Tesla has already achieved huge success in China, with its Shanghai electric vehicles factory accounting for more than half of the company's global production in 2022. According to the plans Tesla announced on Sunday, the new battery factory would initially produce 10,000 Megapack units a year, equal to around 40 gigawatt hours of energy storage, and complement the huge existing Shanghai plant. With the new operation, Tesla hopes to take advantage of China's world-leading battery supply chain to increase output and lower the costs of its Megapack lithium-ion battery units to meet the rising global demand.

Yet such win-win business deals are a thorn in the eyes of ideologically-motivated US politicians, who see China as a strategic competitor to the US that must be countered by any means and on all fronts, be it economic, technological or military. Actually, the China select committee, which Republican House Speaker Kevin McCarthy created in January, takes it as its mission to "selectively decouple" the US and Chinese economies in strategic industries.

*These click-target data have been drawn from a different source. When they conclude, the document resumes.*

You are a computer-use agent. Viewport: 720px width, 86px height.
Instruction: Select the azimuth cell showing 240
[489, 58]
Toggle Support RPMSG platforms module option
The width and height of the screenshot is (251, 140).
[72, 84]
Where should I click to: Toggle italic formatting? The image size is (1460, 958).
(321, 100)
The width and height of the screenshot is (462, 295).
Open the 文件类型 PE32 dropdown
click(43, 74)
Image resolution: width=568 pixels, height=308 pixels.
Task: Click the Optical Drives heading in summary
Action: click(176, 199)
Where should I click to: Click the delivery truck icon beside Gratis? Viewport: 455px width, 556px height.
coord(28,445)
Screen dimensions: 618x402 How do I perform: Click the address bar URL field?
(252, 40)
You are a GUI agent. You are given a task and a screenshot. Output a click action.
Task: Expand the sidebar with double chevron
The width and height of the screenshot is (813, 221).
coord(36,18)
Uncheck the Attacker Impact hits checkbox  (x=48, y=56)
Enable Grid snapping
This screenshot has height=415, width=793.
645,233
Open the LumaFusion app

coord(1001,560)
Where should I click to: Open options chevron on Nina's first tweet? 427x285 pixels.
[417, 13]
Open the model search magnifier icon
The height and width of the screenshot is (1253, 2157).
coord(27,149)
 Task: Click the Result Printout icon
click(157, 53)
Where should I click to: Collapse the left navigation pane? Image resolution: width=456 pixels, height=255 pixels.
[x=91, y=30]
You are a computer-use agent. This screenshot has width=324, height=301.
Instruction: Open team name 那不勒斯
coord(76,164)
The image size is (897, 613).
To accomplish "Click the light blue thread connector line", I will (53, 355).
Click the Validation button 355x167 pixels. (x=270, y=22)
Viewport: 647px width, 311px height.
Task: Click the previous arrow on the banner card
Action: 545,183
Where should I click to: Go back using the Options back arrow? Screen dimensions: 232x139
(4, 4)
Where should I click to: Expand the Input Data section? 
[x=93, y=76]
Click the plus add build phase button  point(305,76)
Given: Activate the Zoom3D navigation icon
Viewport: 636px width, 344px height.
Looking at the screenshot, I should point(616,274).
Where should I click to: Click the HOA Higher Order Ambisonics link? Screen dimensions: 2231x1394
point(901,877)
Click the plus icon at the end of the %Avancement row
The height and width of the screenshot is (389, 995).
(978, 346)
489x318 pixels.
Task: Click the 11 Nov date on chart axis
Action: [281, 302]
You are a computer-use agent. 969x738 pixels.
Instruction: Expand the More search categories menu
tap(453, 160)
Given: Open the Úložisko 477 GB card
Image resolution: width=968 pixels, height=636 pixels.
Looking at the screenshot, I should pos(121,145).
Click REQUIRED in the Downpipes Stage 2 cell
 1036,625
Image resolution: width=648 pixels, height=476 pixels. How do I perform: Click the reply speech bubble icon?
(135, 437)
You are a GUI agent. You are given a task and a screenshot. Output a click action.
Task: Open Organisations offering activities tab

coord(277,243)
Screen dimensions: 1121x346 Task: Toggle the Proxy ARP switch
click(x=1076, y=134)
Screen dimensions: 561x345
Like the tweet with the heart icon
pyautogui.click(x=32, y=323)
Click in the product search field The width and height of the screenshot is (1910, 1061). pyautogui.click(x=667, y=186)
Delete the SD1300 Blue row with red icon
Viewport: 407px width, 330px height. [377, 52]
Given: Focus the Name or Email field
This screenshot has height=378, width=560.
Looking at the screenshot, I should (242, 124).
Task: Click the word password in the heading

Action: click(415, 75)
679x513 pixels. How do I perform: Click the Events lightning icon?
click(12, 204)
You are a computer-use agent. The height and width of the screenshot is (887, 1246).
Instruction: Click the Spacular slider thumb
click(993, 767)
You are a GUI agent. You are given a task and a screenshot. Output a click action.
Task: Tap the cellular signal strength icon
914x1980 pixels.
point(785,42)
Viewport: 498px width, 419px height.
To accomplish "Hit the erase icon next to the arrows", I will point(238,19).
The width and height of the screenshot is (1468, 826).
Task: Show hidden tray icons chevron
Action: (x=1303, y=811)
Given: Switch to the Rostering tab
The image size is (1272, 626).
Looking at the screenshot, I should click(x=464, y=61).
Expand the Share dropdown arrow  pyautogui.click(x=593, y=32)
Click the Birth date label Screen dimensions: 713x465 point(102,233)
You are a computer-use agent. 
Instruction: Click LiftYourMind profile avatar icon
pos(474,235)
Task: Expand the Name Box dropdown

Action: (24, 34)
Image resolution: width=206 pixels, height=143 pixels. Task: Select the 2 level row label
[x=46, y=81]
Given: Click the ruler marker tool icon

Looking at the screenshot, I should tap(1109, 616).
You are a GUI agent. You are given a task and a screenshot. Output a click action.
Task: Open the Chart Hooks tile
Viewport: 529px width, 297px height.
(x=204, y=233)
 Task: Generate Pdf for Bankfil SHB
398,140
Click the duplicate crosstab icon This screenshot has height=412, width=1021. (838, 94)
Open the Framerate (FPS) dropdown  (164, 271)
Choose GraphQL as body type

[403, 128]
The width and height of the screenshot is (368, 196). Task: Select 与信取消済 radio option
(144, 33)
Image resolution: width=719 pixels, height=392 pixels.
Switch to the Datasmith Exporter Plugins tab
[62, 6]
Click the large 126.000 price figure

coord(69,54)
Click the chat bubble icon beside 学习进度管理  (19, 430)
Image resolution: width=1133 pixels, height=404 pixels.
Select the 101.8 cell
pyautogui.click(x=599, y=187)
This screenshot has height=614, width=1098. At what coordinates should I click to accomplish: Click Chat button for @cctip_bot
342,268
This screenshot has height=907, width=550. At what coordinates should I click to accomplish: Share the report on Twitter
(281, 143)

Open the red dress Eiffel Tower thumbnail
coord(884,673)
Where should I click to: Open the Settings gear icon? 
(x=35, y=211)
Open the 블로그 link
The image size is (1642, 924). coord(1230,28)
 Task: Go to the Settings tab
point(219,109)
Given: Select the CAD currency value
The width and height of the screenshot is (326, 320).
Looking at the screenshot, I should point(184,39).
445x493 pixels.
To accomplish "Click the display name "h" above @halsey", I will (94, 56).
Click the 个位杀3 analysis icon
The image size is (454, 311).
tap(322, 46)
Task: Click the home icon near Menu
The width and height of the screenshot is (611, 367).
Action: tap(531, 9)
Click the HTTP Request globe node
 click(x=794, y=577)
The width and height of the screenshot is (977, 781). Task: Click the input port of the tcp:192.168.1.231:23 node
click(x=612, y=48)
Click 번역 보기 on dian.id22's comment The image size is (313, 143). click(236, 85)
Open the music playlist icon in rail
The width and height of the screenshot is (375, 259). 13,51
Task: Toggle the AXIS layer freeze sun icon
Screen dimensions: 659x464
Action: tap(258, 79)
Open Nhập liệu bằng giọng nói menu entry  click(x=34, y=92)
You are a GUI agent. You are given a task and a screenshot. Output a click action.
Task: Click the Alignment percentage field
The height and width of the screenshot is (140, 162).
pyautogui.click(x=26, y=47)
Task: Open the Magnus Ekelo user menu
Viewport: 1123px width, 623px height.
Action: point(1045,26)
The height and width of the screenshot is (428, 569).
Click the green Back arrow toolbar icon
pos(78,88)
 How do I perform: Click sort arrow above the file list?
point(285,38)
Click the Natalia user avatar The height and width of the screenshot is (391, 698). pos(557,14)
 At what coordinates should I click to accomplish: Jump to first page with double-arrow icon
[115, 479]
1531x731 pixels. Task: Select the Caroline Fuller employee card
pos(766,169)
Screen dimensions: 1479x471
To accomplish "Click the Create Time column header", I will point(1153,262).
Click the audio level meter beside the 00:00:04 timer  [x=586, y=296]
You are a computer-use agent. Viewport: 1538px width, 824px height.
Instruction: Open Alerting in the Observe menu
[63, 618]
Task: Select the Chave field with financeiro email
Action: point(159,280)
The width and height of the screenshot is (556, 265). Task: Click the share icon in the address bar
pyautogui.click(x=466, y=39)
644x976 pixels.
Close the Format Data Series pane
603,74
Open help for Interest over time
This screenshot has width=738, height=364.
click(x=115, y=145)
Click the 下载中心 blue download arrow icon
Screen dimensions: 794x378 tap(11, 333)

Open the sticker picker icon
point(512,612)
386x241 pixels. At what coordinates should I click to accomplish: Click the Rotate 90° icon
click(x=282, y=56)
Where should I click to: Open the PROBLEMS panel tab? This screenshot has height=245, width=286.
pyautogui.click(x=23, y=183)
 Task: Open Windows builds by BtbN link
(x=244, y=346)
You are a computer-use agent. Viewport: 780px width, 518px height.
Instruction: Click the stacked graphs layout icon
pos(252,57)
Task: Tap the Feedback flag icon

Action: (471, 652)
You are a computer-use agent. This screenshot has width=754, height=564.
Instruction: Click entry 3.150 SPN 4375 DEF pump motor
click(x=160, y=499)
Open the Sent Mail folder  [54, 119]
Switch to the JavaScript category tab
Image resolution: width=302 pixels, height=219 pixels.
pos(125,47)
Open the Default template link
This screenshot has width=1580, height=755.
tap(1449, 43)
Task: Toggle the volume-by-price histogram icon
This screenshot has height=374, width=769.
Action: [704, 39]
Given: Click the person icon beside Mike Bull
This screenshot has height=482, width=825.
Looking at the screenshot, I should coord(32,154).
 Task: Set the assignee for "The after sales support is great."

For those US companies that refuse to comply with the decoupling demand, Gallagher said he could require their executives to testify if his investigation into their corporate ties with China were hampered. "If we reach roadblocks and we get to a point where lawyers are getting involved with answers, that's when you start to think about subpoenas," he said. Gallagher had already met last week in California with technology and entertainment companies including Apple, Google and Disney about their business dealings in China.

His unveiled threat cannot but remind people of the period of McCarthyism during the 1950s — only this time it is not Hollywood but the businesses that constitute the most vibrant part of the US economy today that are being targeted. As it did with Joe McCarthy, history will prove the absurdity of these US politicians and their decoupling attempts.